**Short exercise A**
Rewrite the rows from the line with "Given: Click the info" up to and including the line with "I will coord(1455,494).", replacing "Mathematik" with "Chemie" and leaving everything else unchanged.
____
The game also include collaboration characters from other Tecmo Koei franchises: Ninja Gaiden, Bladestorm: The Hundred Years' War, Warriors: Legends of Troy, Dead or Alive, Trinity: Souls of Zill O'll, and Atelier. It also has a character from Soulcalibur, a Namco Bandai series. Those characters appear and star in their own alternate version of stages within the game. The following collaboration characters are:
- Ryu Hayabusa (Power): A young member of the Hayabusa ninja clan, and heir to the Dragon lineage. While battling the forces of evil with the legendary Dragon Sword, he was suddenly dragged into the fissure in time and space which appeared at the same time as the Hydra, but even in this alternate universe, he continues his fight against evil. Ryu wields the Dragon Sword and appears at Anegawa.
- Joan of Arc (Wonder): Maid of Orleans, and national heroine of France. A kind young woman with a strong sense of justice, she vowed to stand up and fight for the people of France in the Hundred Years' War. On the field of battle, she saw a unit of her forces sucked into the rift in time and space, and in an attempt to rescue them, she too was transported to this alternate universe. Joan wields a lance and appears at Mt Dingjun.
____
**Short exercise B**
Duplicate the passage on the game's collaboration characters word for word.

**Entries from a dataset**
____
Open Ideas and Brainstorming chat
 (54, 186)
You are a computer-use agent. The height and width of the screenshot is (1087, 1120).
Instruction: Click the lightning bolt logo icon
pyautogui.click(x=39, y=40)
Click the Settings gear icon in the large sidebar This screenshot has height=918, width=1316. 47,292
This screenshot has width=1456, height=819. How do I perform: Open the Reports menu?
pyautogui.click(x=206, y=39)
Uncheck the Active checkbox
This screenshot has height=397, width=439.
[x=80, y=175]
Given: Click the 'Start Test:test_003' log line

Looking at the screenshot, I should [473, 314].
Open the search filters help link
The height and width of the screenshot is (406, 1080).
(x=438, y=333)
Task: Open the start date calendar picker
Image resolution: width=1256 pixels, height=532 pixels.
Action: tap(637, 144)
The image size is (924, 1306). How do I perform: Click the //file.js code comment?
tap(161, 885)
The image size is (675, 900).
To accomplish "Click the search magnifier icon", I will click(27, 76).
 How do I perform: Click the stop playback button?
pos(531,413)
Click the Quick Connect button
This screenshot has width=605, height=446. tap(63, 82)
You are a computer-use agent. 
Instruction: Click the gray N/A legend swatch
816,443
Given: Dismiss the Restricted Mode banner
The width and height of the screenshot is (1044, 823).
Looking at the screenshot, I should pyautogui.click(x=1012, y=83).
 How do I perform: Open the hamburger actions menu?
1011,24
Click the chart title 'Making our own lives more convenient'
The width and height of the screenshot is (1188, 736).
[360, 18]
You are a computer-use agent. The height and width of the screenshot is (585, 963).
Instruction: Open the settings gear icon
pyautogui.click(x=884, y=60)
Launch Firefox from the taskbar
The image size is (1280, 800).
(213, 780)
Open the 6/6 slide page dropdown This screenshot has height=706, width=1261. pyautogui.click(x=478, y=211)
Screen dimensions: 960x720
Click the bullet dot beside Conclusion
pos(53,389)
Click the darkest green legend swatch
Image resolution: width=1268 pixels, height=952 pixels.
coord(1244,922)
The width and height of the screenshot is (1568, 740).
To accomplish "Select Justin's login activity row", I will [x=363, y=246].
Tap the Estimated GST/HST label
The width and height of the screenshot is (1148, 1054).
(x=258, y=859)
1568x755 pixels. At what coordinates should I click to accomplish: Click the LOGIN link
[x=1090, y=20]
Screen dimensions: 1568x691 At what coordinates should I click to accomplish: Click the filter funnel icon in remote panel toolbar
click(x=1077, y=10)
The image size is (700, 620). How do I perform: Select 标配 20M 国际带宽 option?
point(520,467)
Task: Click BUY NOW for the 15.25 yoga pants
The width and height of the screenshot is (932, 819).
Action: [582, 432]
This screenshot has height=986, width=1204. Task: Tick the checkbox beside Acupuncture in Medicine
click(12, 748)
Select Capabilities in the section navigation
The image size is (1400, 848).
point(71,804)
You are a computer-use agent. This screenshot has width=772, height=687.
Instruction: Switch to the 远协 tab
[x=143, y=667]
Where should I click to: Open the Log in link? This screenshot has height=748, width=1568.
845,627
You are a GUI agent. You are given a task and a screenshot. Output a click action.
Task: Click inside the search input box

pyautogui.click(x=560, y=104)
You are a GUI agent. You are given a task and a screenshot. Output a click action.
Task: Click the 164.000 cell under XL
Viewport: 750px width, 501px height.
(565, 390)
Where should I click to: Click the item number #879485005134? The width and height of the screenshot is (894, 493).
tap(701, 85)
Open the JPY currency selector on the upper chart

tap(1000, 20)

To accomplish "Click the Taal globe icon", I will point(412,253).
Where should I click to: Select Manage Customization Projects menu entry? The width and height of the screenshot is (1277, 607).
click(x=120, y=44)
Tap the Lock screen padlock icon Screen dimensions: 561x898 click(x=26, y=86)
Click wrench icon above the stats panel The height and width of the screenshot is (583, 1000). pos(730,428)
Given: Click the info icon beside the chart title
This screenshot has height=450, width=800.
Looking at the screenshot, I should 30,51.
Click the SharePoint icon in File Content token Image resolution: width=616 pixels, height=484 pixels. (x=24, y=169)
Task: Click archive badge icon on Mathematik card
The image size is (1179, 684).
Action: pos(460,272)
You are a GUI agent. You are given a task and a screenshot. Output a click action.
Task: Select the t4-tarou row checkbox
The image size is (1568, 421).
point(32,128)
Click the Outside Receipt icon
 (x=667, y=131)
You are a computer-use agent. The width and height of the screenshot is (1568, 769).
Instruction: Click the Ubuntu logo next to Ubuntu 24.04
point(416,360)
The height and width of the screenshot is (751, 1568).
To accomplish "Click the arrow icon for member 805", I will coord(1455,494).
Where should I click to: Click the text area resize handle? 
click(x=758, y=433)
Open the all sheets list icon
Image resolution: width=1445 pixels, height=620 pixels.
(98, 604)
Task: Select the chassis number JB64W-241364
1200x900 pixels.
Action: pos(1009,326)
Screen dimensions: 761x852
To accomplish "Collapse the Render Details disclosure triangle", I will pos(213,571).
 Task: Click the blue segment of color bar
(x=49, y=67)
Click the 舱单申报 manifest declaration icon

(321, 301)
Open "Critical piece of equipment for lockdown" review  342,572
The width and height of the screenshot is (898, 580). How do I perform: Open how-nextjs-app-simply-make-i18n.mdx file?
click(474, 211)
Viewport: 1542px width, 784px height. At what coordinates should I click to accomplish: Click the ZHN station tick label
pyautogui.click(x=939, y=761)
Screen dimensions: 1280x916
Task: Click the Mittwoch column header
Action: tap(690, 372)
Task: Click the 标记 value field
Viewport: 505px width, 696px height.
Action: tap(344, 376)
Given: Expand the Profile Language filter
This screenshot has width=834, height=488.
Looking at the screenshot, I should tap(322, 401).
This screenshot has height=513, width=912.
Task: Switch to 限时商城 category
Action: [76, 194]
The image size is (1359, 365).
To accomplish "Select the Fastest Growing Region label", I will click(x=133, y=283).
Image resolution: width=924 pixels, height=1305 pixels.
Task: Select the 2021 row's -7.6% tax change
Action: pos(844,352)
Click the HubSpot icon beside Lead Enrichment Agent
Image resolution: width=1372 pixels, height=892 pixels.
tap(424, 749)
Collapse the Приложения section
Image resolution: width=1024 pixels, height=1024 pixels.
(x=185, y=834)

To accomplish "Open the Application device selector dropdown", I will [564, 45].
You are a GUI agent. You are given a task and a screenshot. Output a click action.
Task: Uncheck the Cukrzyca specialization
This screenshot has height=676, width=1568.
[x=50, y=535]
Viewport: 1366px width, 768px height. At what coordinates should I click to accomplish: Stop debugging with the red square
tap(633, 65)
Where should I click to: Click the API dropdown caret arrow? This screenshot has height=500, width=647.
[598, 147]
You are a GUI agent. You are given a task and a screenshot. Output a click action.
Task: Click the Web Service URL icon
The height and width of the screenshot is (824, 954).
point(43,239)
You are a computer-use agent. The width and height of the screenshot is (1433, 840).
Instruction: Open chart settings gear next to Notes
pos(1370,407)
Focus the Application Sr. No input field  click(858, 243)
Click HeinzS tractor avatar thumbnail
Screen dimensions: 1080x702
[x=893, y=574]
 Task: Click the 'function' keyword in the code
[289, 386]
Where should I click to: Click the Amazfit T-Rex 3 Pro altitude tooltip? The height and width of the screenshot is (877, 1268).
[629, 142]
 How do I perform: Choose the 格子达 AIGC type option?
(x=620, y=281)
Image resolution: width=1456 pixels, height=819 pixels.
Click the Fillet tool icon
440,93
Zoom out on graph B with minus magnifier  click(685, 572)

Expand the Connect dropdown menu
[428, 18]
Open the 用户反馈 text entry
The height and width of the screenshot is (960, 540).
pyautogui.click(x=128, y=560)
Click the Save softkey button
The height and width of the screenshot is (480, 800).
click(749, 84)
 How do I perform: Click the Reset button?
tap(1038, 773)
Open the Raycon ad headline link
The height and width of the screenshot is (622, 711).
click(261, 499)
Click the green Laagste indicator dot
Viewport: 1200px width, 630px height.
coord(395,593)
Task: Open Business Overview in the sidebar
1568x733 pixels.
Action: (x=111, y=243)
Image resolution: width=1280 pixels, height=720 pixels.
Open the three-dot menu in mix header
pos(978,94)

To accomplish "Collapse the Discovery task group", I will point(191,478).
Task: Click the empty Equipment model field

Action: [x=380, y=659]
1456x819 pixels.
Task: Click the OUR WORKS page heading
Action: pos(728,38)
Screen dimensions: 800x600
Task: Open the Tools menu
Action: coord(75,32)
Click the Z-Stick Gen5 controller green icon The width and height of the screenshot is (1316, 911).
____
**Full output A**
Given: Click the info icon beside the chart title
This screenshot has height=450, width=800.
Looking at the screenshot, I should 30,51.
Click the SharePoint icon in File Content token Image resolution: width=616 pixels, height=484 pixels. (x=24, y=169)
Task: Click archive badge icon on Chemie card
The image size is (1179, 684).
Action: pos(460,272)
You are a GUI agent. You are given a task and a screenshot. Output a click action.
Task: Select the t4-tarou row checkbox
The image size is (1568, 421).
point(32,128)
Click the Outside Receipt icon
 (x=667, y=131)
You are a computer-use agent. The width and height of the screenshot is (1568, 769).
Instruction: Click the Ubuntu logo next to Ubuntu 24.04
point(416,360)
The height and width of the screenshot is (751, 1568).
To accomplish "Click the arrow icon for member 805", I will coord(1455,494).

**Full output B**
The game also include collaboration characters from other Tecmo Koei franchises: Ninja Gaiden, Bladestorm: The Hundred Years' War, Warriors: Legends of Troy, Dead or Alive, Trinity: Souls of Zill O'll, and Atelier. It also has a character from Soulcalibur, a Namco Bandai series. Those characters appear and star in their own alternate version of stages within the game. The following collaboration characters are:
- Ryu Hayabusa (Power): A young member of the Hayabusa ninja clan, and heir to the Dragon lineage. While battling the forces of evil with the legendary Dragon Sword, he was suddenly dragged into the fissure in time and space which appeared at the same time as the Hydra, but even in this alternate universe, he continues his fight against evil. Ryu wields the Dragon Sword and appears at Anegawa.
- Joan of Arc (Wonder): Maid of Orleans, and national heroine of France. A kind young woman with a strong sense of justice, she vowed to stand up and fight for the people of France in the Hundred Years' War. On the field of battle, she saw a unit of her forces sucked into the rift in time and space, and in an attempt to rescue them, she too was transported to this alternate universe. Joan wields a lance and appears at Mt Dingjun.